The following questions are to guide your literature searching and team discussions only. The project report should be written in essay format and should address each section (Social, Ethical etc) in a coherent way but not in a question and answer format of the points included here.

Problem specification:
• What are the clinical presentations and diagnostic criteria for type 2 diabetes?
• How is type 2 diabetes detected? What are the risks for those who have above normal blood glucose levels, but do not fit the criteria for type 2 diabetes?
• What are the most important things that Alan should do, and why? What education interventions are needed to achieve these goals? How often does Alan need to assess his blood glucose?
• How would you deal with Alan’s opinions of diabetes and how it is treated? How could you allay Alan’s fears of going blind? What are the most important things for Alan to understand, and why?
• Would you refer Alan to healthcare professionals other than his family doctor – who, and how often?
• Does Alan ‘feeling down sometimes’ have any implications for your joint management plan?
• Does type 2 diabetes confer increased risk of other diseases in the future?
• How should Alan’s progress be monitored? How often should Alan visit his doctor? How do you think Alan will take this advice? What should Alan do if he notices a raised blood glucose level?
• What are the symptoms of hypoglycaemia and hyperglycaemia? Differentiate between mild and severe.

Societal context:
• Approximately how many people are diagnosed with type 2 diabetes each year in this country? How many patients currently have type 2 diabetes in this country? How does this compare to one other country (choose a country)?
• Does living with a wife who has mixed anxiety-depression alter your concerns about him as a patient? Do you think that having a good social life is relevant for Alan in this instance? Does this have any implications for Alan’s smoking?
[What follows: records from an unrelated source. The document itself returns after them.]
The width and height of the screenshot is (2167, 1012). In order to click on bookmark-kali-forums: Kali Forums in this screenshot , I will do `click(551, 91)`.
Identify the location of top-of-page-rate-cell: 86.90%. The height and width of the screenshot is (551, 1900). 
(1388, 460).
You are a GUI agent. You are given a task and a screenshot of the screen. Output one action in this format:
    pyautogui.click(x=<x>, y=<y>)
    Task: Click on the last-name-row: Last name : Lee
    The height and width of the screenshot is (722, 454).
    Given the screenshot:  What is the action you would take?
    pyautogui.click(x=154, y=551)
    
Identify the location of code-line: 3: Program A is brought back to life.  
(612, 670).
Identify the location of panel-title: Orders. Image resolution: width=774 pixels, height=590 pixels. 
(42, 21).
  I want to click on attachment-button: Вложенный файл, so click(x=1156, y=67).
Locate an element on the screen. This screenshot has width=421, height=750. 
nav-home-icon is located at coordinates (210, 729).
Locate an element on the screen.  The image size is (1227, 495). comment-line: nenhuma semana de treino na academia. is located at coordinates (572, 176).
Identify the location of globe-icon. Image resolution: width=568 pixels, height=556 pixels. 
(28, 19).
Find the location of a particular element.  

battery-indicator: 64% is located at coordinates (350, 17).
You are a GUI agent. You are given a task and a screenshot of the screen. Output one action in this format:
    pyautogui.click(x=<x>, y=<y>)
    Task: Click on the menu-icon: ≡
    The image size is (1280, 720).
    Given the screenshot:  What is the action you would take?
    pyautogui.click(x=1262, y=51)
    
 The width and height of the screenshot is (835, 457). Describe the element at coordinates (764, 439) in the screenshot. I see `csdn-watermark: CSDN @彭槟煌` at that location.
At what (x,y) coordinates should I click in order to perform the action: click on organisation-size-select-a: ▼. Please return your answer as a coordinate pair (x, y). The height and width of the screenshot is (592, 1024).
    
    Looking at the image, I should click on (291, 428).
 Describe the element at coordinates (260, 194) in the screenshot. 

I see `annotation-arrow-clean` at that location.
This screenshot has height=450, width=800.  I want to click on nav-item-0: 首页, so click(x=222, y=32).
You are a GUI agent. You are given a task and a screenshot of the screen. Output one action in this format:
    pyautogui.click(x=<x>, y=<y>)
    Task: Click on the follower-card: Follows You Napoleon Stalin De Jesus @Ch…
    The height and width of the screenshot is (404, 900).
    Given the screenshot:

Healthcare context and patient safety:
• What is the current best practice in treating and managing type 2diabetes?
• The implications of not managing diabetes can be severe for the patient.From a patient safety point of view, how can the doctor ensure appropriate management of Alan’s condition?
• How does poor management of type 2 diabetes impact on the health services?
• What is the cost of type 2 diabetes to the health services?

Ethics:
• It is clear that Alan does not fully understand his condition. What is the implication of this for Alan and for his doctor?
• Comment on the implications of involving Alan’s wife in the management of his condition.
• It could be argued that Alan’s condition is largely self-inflicted. Should treatment be influenced by the cause of the condition?
• Is it likely that Alan will be non-adherent to medication? Are there any ethical issues with prescribing medication to someone who may not adhere to it?